A 14ª Vara Cível de São Paulo suspendeu a aplicação da chamada “Sobretaxa da Seca” no transporte fluvial que atende […]

Justiça derruba ‘Sobretaxa da Seca’ no transporte fluvial do Amazonas
A 14ª Vara Cível de São Paulo suspendeu a aplicação da chamada “Sobretaxa da Seca” no transporte fluvial que atende o Amazonas. A decisão foi tomada em agravo de instrumento apresentado pela Associação Comercial do Amazonas (ACA) e impede a cobrança adicional, evitando impactos diretos aos consumidores do estado.
A medida foi comemorada pelo senador Eduardo Braga (PMDB-AM). Segundo ele, a decisão afasta um encargo que vinha sendo imposto por grandes armadores de São Paulo responsáveis pelo transporte de contêineres, o que elevava o preço das mercadorias e pressionava as margens dos empresários amazonenses.
“Ganhamos. Não vai ter adicional no frete do Amazonas. É decisão judicial transitada e julgada”, declarou o parlamentar.
A sentença foi proferida na tarde desta terça-feira (3), quando a desembargadora federal Adriana Pileggi acolheu os argumentos da ACA e rejeitou a ação movida pelo Centro Nacional de Navegação Transatlântica e pela Associação Brasileira de Armadores de Cabotagem.

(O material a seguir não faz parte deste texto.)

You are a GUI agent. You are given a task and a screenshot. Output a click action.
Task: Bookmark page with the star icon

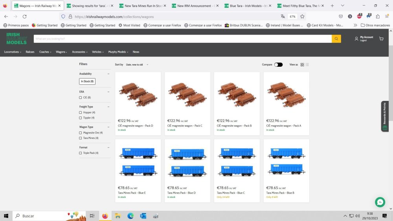[302, 16]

No processo, a Agência Nacional de Transporte Aquaviário (Antaq) atuou como litisconsorte.
Na decisão, a magistrada estabeleceu que a sobretaxa não pode ser aplicada de forma indiscriminada pelas empresas. A cobrança só poderá ser considerada caso os níveis dos principais rios da Amazônia utilizados na navegação de longo curso fiquem abaixo de 17,7 metros — parâmetro defendido pela ACA com base em referências adotadas pela Antaq.
Em seu despacho, a desembargadora foi categórica ao afirmar que a sobretaxa só se justifica mediante comprovação objetiva de que a redução do nível dos rios tenha gerado custos extraordinários comprováveis ou perda efetiva e relevante da capacidade de transporte — situação que, segundo ela, não foi demonstrada pelos armadores.